Malcolm drives first for a few of the photos and then it’s my turn. It’s been mercifully dry all day (Malcolm wasn’t keen to take the car out in the wet) but there’s a wickedly cold wind gusting across the vast open fields of Lincolnshire, and it threatens to snatch the door from my grasp as I open it and take a big stride across the wide side skirt. I’m in. It’s a tight fit and I appear to be considerably angled towards the centre of the car, while the incongruous grey leather steering wheel feels like it’s sitting in my lap, but to my great relief I know I’ll be able to drive it.
The seat is squashily padded and rather comfy, although it is a typical old bucket (that sounds derogatory but isn’t meant to be) in that it securely grips your hips but not much else. As I look around there are bizarre juxtapositions such as the standard little Metro gearknob with a new dogleg five-speed shift pattern glued onto the top. There’s also a phalanx of fuses next to a cigarette lighter and the dials look terribly suburban… except for the fact that the rev counter goes all the way round to 10,000.

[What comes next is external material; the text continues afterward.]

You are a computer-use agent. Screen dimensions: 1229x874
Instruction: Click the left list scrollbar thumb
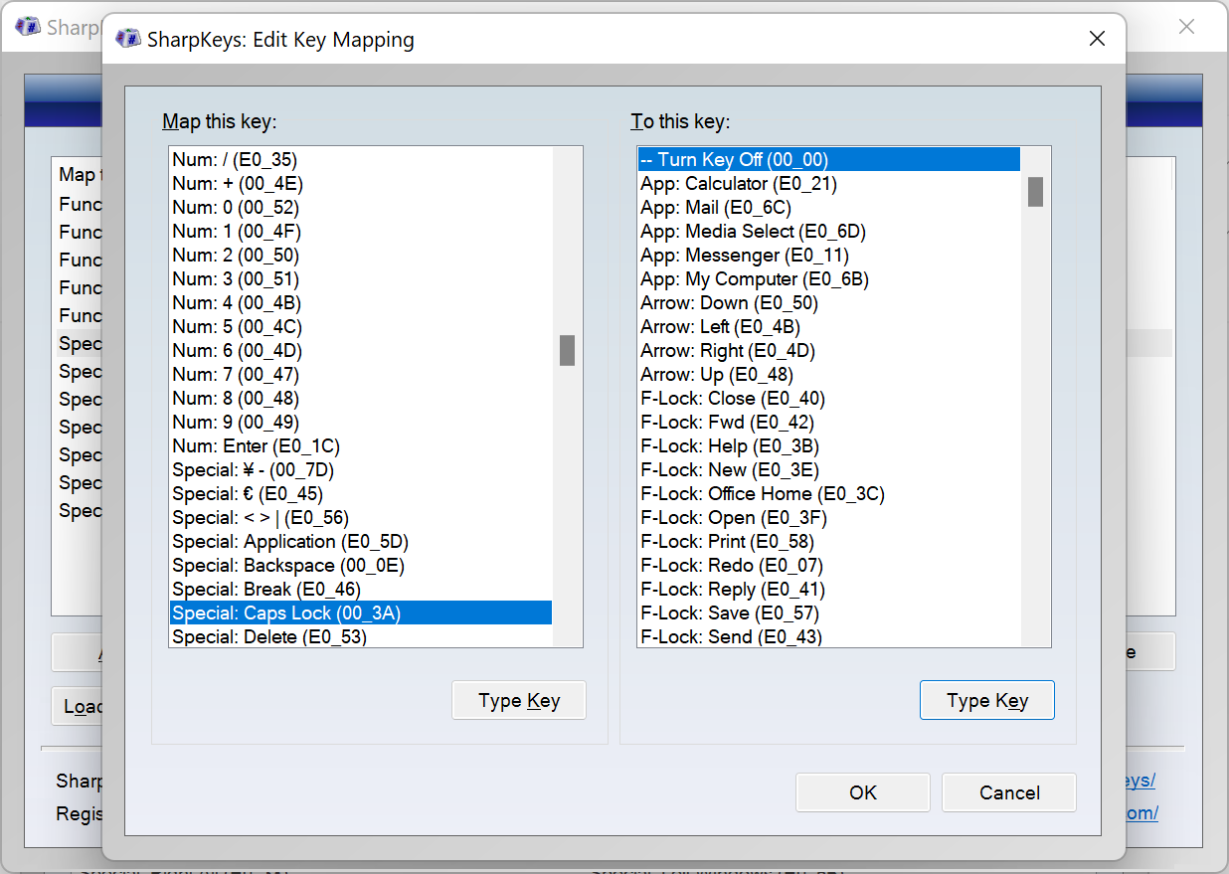567,350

As you glance out of the windscreen while you’re getting comfy, all you notice are the two bulging bumps on the bonnet. Look in the door mirrors and your eyes are instantly drawn to the enormous side scoops. You feel like you’re sitting in one big cartoon. Insert and twist the electrical cut-out, turn the ordinary Rover key a couple of clicks, pump the throttle once, then turn the key all the way to spin the engine behind you into raucous life. With an exploratory prod of the clutch pedal you discover that it’s got a short travel and requires quite a bit of leg muscle. Left and back for first, revs, clutch slowly up to its surprisingly high biting point and we’re away. I’m driving a 6R4.